Instructions for the audience:

1. This piece is written for 3 soloists or 3 groups of performers. The audience can choose the groups if more than 3 players are present, however, depending on time constraints the performers may choose instead.
2. Audience members choose what each group/ performer plays by adding the cards to the board. Each card and slot on the board lasts for 20 seconds.
3. There are also ‘fixed cards’ containing parts for all three groups. Audience members can choose to place these on the board within a 20-second slot.
4. There are more cards than blank spaces: they do not all have to go on the board and every performer does not have to be playing all the time.
5. There are also ‘fixed material’ cards created by the composer featuring scored music. They are fixed vertical units which also last 20 seconds. These can be placed anywhere on the board or not at all.

Instructions for the players:

1. This piece is written for 3 soloists or 3 groups of performers.

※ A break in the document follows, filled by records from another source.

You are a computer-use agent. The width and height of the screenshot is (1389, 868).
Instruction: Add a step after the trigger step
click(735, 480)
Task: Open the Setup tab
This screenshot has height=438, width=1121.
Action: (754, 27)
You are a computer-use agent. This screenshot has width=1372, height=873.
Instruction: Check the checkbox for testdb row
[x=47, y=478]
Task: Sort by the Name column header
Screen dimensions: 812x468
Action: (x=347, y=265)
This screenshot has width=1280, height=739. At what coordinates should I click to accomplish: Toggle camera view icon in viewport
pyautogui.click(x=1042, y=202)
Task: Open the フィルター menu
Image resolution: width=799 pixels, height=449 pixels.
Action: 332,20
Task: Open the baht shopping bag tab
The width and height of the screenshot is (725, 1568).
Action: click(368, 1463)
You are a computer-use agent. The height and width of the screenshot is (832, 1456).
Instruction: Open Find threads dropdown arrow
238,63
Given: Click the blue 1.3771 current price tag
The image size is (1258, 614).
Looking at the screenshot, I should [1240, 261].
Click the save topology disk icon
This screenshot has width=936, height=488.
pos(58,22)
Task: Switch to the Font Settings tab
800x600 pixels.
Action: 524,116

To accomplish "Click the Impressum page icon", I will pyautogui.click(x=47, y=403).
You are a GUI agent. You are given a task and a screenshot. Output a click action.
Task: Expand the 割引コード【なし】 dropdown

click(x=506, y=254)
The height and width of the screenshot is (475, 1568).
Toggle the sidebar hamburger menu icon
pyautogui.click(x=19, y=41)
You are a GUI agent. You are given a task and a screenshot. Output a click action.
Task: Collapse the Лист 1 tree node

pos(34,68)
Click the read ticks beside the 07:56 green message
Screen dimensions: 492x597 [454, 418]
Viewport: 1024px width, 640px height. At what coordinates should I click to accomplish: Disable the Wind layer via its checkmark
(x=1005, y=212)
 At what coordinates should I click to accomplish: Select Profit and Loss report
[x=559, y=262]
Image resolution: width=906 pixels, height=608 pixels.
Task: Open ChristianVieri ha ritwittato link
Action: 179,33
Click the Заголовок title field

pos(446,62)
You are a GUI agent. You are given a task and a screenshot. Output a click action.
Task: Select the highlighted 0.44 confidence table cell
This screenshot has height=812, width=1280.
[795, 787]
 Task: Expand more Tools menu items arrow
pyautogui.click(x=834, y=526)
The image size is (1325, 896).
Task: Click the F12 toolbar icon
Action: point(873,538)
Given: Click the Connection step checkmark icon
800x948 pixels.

The audience can choose the groups if more than 3 players are present, however, depending on time constraints the performers may choose instead.
2. A conductor should be present to cue changes and to provide tempo when necessary.
3. Performers should spend 20 seconds on each card before moving smoothly to the next card.
Performers can interpret what is written however they wish, including what octaves to play any written pitches etc.
4. On the individual cards with written pitches, tempo can be interpreted however the individual wishes. The fixed cards with all three groups are the only cards with a specific tempo.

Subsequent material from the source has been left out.